Дух свободы покинул пределы Греции задолго до того, как первые христианские миссионеры начали проповедовать свою веру среди ее жителей. Однако присущие грекам особенности характера были еще живы, а способность рассуждать сильна. Более того, они все еще имели склонность к практичной и приземленной религии, которая была свойственна им. Усиливающийся имперский деспотизм с каждым днем подавлял и ослаблял все больше и больше воинственный дух, который они демонстрировали во времена своей свободы. Для них не осталось никакой сферы деятельности, кроме философии и религии. Первую, которая для них всегда являлась предметом восхищения, греки ухитрились развить почти до совершенно невразумительного мистицизма. В этой форме он быстро распространил свое пагубное влияние на новую веру, которая, помимо этого, сама еще больше подверглась метаморфозам и сменила свой внешний вид под воздействием дуалистической системы Персии. Тем временем пришедший с Востока дух аскетизма, сопровождавшийся робостью, порожденной давлением деспотизма, заставил греков исказить смысл Библии и превратить христианство в трусливо раболепствующее суеверие. Когда император Никифор Фока пытался вселить в своих подданных воинственность и фанатизм и поднять их на энергичные действия против сарацин, епископы ответили на его призывы, процитировав канон святого Василия, который велел тем, кто убил врага в битве, воздерживаться в течение трех лет от участия в таинстве причастия.

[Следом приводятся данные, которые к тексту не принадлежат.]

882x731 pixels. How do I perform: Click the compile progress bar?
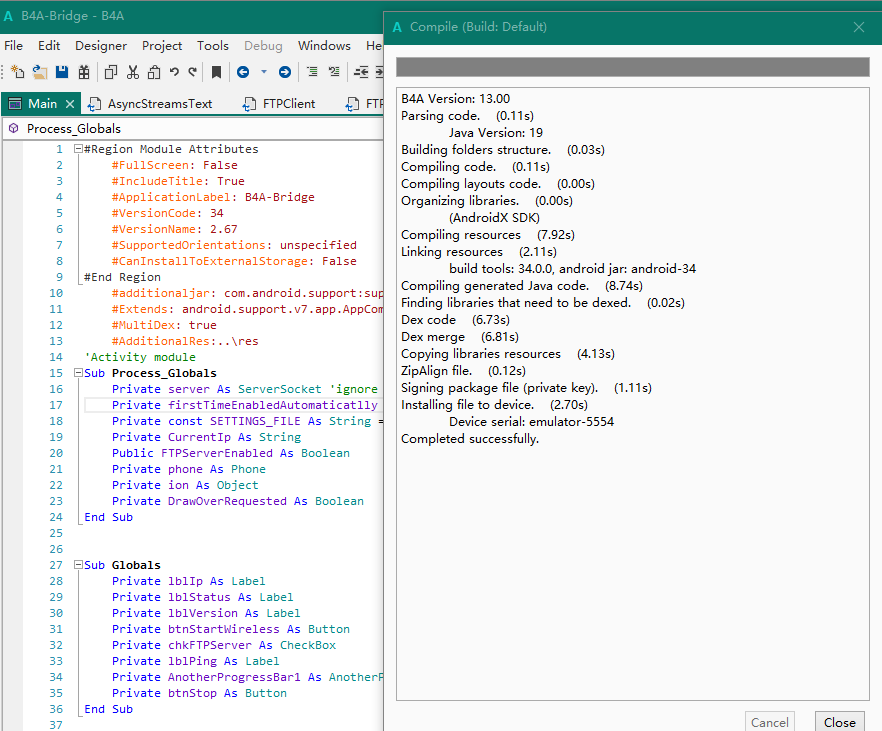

Священник небольшого городка в Силише как-то читал проповедь, когда ворвалась банда сарацин и начала грабить дома. Не теряя времени на то, чтобы снять с себя облачение священника, он схватил топор, который в церквах на Востоке часто заменял колокол, и, бегая среди нехристей, так усердно работал своим оружием, что заставил их спешно обратиться в бегство, чем и спас город. Какова же была награда этому отважному священнику? Он был осужден своей епархией, ему запретили исполнять свою духовную миссию и настолько дурно обращались с ним в других отношениях, что он сбросил свою рясу и ушел к сарацинам, чьи воинственные и деятельные качества лучше сочетались с его человеческой натурой. Когда участники Первого крестового похода начали прибывать в невероятных количествах в Константинополь, греческий император и его подданные были не в состоянии заставить себя поверить в возможность того, что именно религия привела в действие столь удивительные перемещения. Просто в их умах религия и использование оружия были малосочетаемыми вещами.
У западных народов все было по-другому. Среди них ведущую часть, задававшую тон всей остальной массе, составляли расы готов и германцев, чьи бесстрашные полчища в клочья разметали изношенные основы Западной империи. Поклонявшиеся в своих родных лесах Тору и Одину, а также другим божествам Вальхаллы, они не признавали ничего, кроме мужественной смерти в бою, которая позволит вкусить небесной свинины и медовухи, ежедневно воцарявшихся на их столах в земной жизни, их повадки, настроения, все их существование имело воинственный характер, и этот дух они вселили в религию, принятую от покоренных римлян.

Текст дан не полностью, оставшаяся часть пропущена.